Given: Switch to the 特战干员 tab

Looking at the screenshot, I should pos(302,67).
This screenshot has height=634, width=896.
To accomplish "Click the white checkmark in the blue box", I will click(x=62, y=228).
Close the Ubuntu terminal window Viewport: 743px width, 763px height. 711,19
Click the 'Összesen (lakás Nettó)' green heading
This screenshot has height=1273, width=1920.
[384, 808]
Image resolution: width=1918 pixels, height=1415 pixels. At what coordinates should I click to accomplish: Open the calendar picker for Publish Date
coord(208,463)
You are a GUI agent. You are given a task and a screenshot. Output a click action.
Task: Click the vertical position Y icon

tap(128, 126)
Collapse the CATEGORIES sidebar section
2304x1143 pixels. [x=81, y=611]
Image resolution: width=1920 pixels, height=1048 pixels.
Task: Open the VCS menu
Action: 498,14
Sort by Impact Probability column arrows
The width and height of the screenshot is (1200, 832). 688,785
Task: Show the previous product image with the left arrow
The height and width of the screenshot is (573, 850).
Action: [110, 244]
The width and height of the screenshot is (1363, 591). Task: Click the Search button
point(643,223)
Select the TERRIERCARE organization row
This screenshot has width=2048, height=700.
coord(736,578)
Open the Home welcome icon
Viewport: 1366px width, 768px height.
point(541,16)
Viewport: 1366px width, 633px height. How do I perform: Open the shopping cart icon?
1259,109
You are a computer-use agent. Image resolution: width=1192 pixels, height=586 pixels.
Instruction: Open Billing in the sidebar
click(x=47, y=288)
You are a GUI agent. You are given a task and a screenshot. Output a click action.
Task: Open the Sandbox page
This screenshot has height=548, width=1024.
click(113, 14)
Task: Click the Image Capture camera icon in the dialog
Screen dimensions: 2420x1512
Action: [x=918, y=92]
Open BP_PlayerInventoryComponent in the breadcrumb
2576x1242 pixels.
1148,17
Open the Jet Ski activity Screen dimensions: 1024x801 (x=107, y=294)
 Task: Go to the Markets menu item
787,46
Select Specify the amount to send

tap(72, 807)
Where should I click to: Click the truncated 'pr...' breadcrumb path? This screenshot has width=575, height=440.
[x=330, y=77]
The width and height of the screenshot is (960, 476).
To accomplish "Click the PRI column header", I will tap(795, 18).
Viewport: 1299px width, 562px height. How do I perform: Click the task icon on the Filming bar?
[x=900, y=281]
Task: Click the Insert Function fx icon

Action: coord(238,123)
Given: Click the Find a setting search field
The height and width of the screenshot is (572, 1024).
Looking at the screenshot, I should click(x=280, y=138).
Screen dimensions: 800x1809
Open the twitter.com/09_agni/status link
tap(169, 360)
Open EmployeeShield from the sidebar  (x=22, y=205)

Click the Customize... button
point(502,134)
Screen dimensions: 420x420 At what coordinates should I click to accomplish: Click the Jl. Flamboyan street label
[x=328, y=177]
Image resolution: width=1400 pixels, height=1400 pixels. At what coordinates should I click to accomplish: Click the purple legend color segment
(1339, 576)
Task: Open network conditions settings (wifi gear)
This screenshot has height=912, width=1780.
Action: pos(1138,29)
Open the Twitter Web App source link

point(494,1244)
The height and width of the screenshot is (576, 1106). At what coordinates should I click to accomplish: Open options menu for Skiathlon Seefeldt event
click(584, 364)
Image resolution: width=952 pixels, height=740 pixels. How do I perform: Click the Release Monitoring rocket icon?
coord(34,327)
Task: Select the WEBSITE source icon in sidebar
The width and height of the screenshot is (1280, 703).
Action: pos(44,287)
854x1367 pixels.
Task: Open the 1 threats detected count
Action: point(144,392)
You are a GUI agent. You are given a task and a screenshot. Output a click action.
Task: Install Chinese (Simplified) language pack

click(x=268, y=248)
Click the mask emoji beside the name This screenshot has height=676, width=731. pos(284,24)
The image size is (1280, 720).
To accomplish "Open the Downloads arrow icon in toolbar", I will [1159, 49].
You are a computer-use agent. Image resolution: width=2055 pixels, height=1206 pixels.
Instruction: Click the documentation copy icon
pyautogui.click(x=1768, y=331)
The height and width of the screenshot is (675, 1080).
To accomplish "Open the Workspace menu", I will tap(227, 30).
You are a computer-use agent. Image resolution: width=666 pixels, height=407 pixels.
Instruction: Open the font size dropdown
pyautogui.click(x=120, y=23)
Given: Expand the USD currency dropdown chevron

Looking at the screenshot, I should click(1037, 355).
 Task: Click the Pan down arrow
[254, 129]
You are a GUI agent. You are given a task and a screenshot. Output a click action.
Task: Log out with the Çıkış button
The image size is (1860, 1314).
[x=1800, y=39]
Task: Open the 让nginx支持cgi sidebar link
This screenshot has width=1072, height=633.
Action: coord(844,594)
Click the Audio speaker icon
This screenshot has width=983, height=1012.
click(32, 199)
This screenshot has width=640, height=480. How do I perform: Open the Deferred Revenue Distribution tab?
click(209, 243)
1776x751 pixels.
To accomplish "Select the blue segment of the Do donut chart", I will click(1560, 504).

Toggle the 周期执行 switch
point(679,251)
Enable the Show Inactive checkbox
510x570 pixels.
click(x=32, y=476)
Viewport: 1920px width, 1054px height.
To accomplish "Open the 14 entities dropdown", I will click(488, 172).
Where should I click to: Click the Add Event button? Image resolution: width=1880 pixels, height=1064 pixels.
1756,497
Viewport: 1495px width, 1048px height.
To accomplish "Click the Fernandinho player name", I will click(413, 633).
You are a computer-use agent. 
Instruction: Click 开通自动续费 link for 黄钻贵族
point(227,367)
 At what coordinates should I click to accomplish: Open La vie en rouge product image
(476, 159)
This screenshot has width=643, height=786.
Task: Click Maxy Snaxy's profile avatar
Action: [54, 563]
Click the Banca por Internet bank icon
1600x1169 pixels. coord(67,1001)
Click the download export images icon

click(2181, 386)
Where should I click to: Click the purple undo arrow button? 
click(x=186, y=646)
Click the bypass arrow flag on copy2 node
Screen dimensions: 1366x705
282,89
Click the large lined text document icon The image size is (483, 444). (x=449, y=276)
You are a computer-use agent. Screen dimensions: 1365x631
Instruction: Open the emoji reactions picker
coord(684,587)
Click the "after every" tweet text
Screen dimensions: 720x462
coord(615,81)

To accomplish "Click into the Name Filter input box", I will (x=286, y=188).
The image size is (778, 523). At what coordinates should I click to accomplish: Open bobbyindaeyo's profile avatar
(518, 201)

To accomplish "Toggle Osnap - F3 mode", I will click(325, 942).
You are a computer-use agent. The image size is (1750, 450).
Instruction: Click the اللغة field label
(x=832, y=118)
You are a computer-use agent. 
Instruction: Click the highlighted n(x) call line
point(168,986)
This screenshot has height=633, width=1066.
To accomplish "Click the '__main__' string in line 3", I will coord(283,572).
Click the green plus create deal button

▶ SHORT EXERCISE
Recast the items from the line with "Image resolution: width=1400" to the line with "Action: pos(1138,29)" as a two-column CSV headed instruction and click, one row per item. Put each value in a single quoted field and turn its line breaks into spaces.

▶ WRITTEN ANSWER
instruction,click
"Image resolution: width=1400 pixels, height=1400 pixels. At what coordinates should I click to accomplish: Click the purple legend color segment","(1339, 576)"
"Task: Open network conditions settings (wifi gear) This screenshot has height=912, width=1780.","Action: pos(1138,29)"